EXTRAIT PRÉSENTÉ:

* * * * * * * * *

Dans le domaine de l’alimentation, une emphase toute particulière est mise sur l’application d’une alimentation méditerranéenne dite crétoise (fameux régime d’Okinawa), favorisant les graisses et huiles polyinsaturées de type oméga-3 et oméga -6 que l’on trouve dans l’huile d’olive, la prise régulière de fruits et légumes frais et la diminution voire la suppression de pâtes et sucres raffinés, d’excitants tels que le café ou le tabac.
Nouvelles thérapies
Des nouveaux traitements sont à l’étude notamment grâce à la recherche ciblant les inhibiteurs de l’arginase. Cette enzyme possède une compétition sélective pour le NO au niveau de la L-arginine. Il a été démontré une augmentation de l’expression et l’activité de l’arginase au niveau du corps caverneux, pouvant expliquer la DE. Une inhibition sélective de l’arginase permettrait d’augmenter le flux sanguin artériel au niveau du pénis.
La thérapie génique est également un domaine en pleine essor et très prometteur. Des recherches en cours ciblent l’arginase notamment grâce à des marqueurs tels que Rho A / Rho-kinase (ROCK) et p38-MAPK. Un autre exemple inclut des travaux sur le gène de la protéine Maxi-K (MKPG) exprimé en tant que canal ionique au potassium dont la fonction est d’initier et de maintenir l’érection grâce à un gradient ionique de part et d’autre de la cellule musculaire lisse du corps caverneux. Toutes ces découvertes permettraient d’ouvrir une porte à une toute nouvelle thérapie génique dans le traitement de la dysfonction érectile. Ces traitements, s’ils deviennent opérationnels permettraient d’être utilisés seuls ou en association avec les inhibiteurs de la 5-Phosphodiestérase et auraient l’avantage de pouvoir être prescrits sans risque important à des patients sous dérivés nitrés ou autres médications cardiaques. La thérapie génique pourrait également ne pas avoir l’inconvénient invasif et peu romantique des injections intra-caverneuses.
Conclusion
Même s’il existe des médicaments très efficaces pour traiter la DE, la prévention des facteurs de risque que constituent les maladies cardio-vasculaires et métaboliques, joue ici un rôle majeur en préservant d’une part la santé métabolique de l’homme mais, d’autre part, en évitant de développer une dysfonction érectile extrêmement angoissante pour le patient qui risque d’entraîner frustrations, problèmes dans le couple avec perte de l’estime de soi et de l’identité aboutissant parfois à une rupture. C’est à ce niveau que la médecine intégrative et fonctionnelle prend toute sa place en permettant d’aborder globalement la problématique du patient et en axant la prise en charge initiale sur la prévention des facteurs de risque et les traitements naturels et alternatifs avant la prescription de molécules chimiques.

* * * * * * * * *

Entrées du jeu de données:
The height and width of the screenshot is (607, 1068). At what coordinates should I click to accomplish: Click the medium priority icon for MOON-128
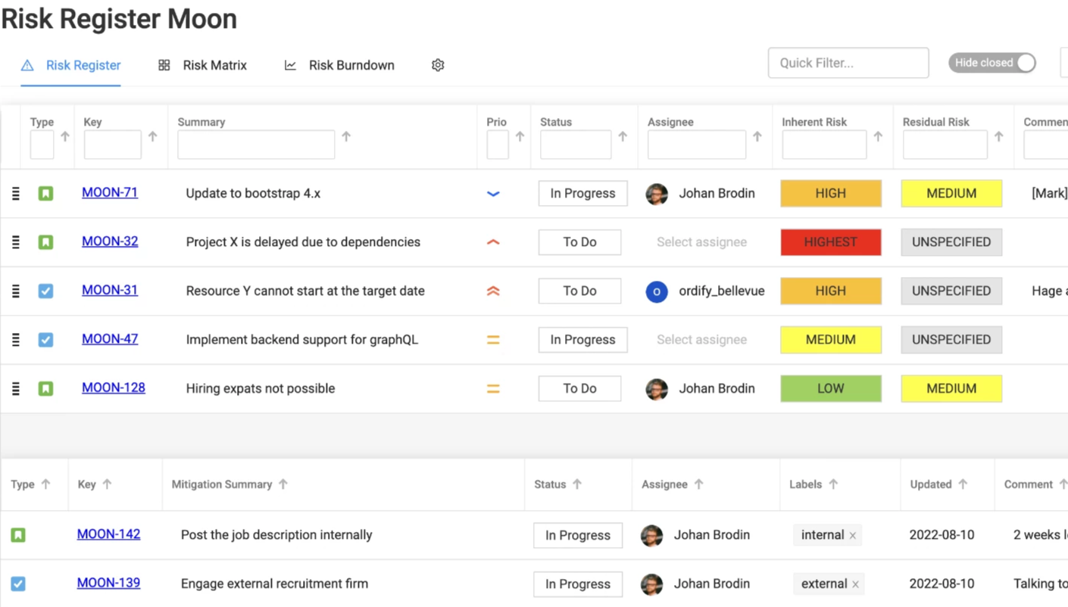[493, 389]
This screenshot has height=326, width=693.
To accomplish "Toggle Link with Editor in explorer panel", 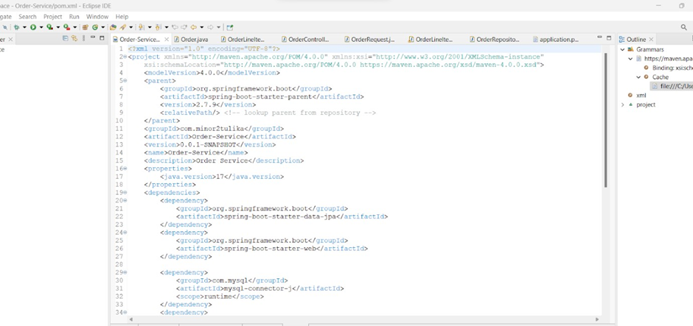I will click(x=74, y=38).
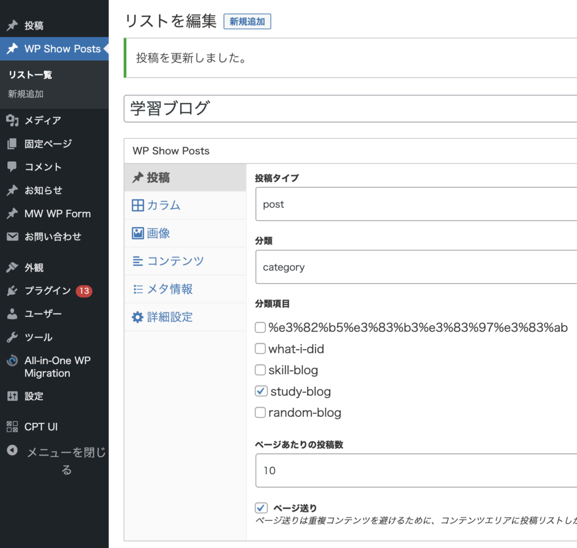Screen dimensions: 577x548
Task: Toggle the ページ送り pagination checkbox
Action: tap(261, 507)
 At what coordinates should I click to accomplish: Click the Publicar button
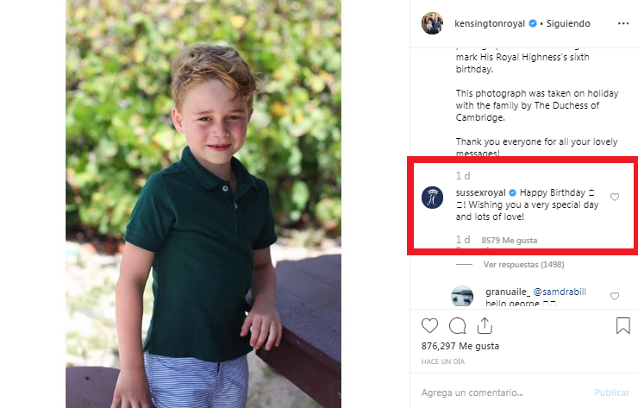point(611,392)
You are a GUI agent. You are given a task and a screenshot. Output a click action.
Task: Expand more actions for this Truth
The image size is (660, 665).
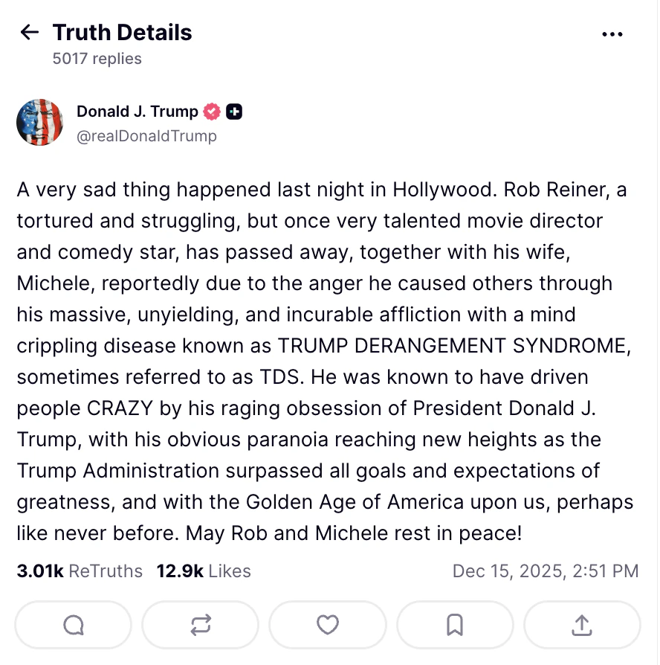click(x=612, y=34)
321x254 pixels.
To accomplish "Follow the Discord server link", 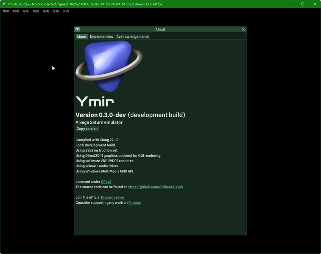I will pyautogui.click(x=112, y=197).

* * * * * * * * *

CONSIGNE: Résumez en deux phrases l'extrait sur la dysfonction érectile.

RÉPONSE À LA CONSIGNE: De nouveaux traitements de la dysfonction érectile sont à l'étude, notamment les inhibiteurs de l'arginase et la thérapie génique, qui pourraient être utilisés seuls ou avec les inhibiteurs de la 5-phosphodiestérase. Malgré l'existence de médicaments très efficaces, la prévention des facteurs de risque cardio-vasculaires et métaboliques joue un rôle majeur, et la médecine intégrative et fonctionnelle privilégie cette prévention et les traitements naturels et alternatifs avant les molécules chimiques.